> [Task brief]: The answer must be one number: how many lines of the records contain "resolution".

> [Data for analysis]:
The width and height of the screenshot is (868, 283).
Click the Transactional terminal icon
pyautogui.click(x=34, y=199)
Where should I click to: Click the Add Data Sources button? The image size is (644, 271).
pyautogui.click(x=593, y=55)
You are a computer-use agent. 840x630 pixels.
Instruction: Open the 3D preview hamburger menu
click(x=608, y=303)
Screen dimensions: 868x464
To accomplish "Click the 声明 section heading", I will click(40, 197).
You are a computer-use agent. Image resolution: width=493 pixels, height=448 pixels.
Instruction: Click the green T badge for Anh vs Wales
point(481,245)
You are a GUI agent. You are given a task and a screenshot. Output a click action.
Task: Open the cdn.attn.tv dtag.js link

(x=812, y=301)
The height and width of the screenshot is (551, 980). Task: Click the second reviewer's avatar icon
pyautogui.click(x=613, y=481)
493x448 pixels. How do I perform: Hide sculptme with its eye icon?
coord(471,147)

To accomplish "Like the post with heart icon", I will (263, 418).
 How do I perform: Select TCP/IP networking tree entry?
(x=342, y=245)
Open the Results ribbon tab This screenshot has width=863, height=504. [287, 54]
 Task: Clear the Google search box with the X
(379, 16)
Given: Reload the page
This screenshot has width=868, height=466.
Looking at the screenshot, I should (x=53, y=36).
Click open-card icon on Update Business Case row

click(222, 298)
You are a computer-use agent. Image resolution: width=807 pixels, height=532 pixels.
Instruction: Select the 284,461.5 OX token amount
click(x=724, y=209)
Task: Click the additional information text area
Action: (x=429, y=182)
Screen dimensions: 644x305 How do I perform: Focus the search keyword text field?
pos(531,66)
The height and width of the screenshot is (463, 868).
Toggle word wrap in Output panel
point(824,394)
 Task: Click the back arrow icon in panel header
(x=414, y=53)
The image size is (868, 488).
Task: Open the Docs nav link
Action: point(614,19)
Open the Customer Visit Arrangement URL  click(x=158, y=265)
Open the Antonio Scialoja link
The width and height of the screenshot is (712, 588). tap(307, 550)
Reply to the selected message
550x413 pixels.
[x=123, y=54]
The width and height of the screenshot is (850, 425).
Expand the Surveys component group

> [Result of this task]: 2